Höcke ändert Besuchsprogramm im Teutoburger Wald
Begleitet von Protesten und einem großen Polizeiaufgebot hat der Thüringer AfD-Chef Björn Höcke die Externsteine im Teutoburger Wald besucht. Höcke traf sich dort mit mehreren nordrhein-westfälischen AfD-Politikern. Ursprünglich war laut Polizei ein Besuch am Hermannsdenkmal geplant gewesen. Dort hatten sich rund 350 Gegendemonstranten versammelt. Höcke sei mit seinem Besuchsprogramm dann aber kurzfristig auf die nahegelegenen Externsteine ausgewichen. Nur wenige Demonstranten bekamen das rechtzeitig mit.
Höcke und die AfD hatten sich auf mehrere Anfragen nicht zu den Besuchsplänen geäußert. Sowohl das Hermannsdenkmal als auch die Externsteine hatten im Nationalsozialismus eine propagandistische Bedeutung – und besitzen sie für rechtsextreme Kreise bis heute als Kultort. Der Landschaftsverband Westfalen-Lippe als Betreiber der beiden Ausflugsziele kämpft seit Jahren gegen die Vereinnahmung der Orte durch Rechtsextreme.
Am Abend wird Höcke als Redner beim Neujahresempfang der AfD-Fraktion im Dortmunder Rathaus erwartet. Die Stadt Dortmund hatte versucht, die Rede im Rathaus zu verbieten, war damit aber in einem Eilverfahren vor dem Verwaltungsgericht Gelsenkirchen gescheitert. In Dortmund sind Gegendemonstrationen mit mindestens 600 Teilnehmern vor dem Rathaus angekündigt.
Am Montagabend will Höcke eine Rede im Düsseldorfer Stadtteil Garath halten.
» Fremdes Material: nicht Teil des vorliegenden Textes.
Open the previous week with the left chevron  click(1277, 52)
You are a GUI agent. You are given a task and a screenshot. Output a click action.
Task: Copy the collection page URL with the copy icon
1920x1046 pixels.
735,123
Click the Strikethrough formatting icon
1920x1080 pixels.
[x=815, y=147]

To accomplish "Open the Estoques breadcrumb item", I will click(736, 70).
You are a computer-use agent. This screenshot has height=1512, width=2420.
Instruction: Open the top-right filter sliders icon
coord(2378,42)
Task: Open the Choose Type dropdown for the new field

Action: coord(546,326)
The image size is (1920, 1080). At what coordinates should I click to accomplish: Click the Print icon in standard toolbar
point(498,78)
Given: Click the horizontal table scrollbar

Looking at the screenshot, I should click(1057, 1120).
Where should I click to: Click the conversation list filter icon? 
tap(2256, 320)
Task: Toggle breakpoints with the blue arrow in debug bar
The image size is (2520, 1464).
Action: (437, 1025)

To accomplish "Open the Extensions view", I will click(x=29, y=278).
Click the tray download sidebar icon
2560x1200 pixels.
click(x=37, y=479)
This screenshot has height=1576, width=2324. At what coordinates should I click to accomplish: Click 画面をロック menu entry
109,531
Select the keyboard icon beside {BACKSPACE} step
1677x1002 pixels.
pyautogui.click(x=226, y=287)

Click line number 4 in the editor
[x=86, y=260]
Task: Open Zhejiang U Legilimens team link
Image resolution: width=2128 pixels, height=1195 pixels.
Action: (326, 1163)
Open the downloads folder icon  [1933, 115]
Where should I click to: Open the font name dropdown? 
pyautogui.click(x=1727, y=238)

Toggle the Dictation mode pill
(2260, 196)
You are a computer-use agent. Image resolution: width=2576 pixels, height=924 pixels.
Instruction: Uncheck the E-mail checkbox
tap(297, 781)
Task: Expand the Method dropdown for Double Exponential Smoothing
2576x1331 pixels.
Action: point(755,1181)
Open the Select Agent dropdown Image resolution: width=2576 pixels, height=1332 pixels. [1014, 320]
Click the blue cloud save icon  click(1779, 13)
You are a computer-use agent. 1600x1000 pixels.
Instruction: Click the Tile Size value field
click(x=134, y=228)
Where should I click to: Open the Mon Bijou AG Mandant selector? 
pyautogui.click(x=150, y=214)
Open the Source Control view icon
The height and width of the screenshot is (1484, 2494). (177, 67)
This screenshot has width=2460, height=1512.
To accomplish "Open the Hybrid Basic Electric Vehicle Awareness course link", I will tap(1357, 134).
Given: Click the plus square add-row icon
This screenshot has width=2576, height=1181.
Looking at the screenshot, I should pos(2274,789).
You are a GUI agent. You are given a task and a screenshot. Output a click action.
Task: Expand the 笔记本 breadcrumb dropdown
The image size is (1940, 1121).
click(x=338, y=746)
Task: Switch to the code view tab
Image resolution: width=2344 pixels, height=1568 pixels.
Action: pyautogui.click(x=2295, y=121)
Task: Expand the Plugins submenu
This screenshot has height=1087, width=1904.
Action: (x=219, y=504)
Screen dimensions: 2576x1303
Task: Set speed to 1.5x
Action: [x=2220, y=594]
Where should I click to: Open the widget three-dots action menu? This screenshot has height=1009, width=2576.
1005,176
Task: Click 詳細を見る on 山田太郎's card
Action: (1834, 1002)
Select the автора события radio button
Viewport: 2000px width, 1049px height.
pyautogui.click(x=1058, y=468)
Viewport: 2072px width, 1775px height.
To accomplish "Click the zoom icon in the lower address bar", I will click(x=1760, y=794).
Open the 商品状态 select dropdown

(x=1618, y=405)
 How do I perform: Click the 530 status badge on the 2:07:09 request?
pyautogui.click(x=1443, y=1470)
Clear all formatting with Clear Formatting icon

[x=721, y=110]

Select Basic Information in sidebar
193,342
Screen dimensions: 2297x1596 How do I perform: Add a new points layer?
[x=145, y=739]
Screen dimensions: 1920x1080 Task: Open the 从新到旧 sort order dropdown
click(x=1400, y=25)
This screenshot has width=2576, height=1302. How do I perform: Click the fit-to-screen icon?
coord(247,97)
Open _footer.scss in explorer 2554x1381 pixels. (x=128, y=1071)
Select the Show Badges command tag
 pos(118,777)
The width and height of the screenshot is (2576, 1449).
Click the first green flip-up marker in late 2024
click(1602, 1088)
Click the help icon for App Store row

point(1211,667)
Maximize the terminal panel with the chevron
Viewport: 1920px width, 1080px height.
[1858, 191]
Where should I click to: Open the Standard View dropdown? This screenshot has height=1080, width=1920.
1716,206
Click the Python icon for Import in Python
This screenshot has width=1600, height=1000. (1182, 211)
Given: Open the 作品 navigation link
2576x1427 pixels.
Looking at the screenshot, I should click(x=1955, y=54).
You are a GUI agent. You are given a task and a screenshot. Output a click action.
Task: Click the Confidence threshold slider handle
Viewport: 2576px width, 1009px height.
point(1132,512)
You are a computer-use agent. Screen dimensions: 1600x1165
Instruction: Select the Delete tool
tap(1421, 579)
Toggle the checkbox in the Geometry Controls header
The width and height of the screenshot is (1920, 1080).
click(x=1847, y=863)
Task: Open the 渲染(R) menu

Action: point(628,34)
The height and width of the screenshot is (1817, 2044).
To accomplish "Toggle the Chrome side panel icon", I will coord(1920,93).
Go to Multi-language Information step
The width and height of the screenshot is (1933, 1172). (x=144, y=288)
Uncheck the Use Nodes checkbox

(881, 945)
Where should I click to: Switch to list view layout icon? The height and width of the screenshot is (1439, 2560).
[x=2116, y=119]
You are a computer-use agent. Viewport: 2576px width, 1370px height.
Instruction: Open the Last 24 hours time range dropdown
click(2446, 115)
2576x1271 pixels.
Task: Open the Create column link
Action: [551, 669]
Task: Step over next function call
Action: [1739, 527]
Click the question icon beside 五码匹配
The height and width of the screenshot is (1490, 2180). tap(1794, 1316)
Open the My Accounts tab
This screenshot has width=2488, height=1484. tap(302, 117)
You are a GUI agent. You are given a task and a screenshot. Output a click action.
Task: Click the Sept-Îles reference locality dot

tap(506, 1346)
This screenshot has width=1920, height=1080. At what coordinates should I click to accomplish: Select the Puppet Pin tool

Dort hatte die AfD bei den nordrhein-westfälischen Kommunalwahlen im vergangenen Herbst einen Spitzenwert von rund 32 Prozent erzielt. Ein breites Bündnis aus Bürgerinitiativen, Kirche und Zivilgesellschaft will gegen den Auftritt protestieren. Die Veranstalter haben zunächst rund 5000 Teilnehmer bei der Polizei angemeldet, erwarten aber deutlich mehr.